**ASSIGNED TASK**.
Only lines holding the word "computer" are needed; copy each of them from the material.

**DATA UNDER STUDY**.
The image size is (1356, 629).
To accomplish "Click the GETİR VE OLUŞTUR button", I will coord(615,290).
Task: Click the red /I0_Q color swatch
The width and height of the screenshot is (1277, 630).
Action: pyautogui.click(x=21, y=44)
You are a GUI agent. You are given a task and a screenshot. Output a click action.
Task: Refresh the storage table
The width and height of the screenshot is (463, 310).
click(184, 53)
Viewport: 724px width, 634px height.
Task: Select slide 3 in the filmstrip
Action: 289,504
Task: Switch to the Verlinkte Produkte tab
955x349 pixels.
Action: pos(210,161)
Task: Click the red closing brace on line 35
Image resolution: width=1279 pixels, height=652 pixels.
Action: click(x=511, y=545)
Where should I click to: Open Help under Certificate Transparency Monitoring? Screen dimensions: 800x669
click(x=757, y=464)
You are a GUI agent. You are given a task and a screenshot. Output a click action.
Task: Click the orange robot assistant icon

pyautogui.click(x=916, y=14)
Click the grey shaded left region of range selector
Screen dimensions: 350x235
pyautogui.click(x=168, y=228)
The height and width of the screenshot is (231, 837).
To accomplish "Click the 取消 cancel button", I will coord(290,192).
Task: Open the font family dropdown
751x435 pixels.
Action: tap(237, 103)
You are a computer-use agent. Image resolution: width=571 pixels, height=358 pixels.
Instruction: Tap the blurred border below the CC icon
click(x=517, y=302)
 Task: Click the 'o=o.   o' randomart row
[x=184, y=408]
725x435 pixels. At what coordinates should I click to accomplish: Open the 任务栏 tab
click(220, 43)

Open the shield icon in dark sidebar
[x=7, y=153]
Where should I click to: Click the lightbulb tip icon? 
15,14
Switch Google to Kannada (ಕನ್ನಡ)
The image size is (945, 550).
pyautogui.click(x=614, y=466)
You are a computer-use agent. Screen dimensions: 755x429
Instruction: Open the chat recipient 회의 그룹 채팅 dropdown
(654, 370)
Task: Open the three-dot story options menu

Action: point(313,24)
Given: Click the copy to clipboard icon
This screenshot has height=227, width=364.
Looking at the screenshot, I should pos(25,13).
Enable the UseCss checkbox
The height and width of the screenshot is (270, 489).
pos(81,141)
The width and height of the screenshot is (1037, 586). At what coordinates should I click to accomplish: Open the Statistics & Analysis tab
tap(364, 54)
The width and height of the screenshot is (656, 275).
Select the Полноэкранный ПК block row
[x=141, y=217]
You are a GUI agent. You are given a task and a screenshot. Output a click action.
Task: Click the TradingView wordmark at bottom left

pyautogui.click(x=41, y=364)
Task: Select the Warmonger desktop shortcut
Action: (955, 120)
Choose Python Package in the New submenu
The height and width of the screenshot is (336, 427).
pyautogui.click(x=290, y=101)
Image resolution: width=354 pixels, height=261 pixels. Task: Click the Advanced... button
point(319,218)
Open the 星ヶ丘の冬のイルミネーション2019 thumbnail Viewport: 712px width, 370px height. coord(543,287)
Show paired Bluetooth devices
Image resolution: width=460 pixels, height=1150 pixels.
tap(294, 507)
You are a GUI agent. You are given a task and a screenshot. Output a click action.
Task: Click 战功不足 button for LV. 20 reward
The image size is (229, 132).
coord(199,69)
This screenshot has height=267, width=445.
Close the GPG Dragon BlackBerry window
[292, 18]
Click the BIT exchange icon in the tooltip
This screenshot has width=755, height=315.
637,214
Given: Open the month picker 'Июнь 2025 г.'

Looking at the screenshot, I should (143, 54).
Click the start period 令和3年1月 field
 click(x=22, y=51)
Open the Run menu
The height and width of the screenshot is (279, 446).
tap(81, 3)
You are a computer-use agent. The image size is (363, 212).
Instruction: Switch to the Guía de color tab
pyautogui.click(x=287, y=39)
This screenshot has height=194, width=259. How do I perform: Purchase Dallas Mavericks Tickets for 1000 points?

**SOLUTION**.
You are a computer-use agent. Image resolution: width=571 pixels, height=358 pixels.
You are a computer-use agent. Screen dimensions: 755x429
You are a computer-use agent. The image size is (363, 212).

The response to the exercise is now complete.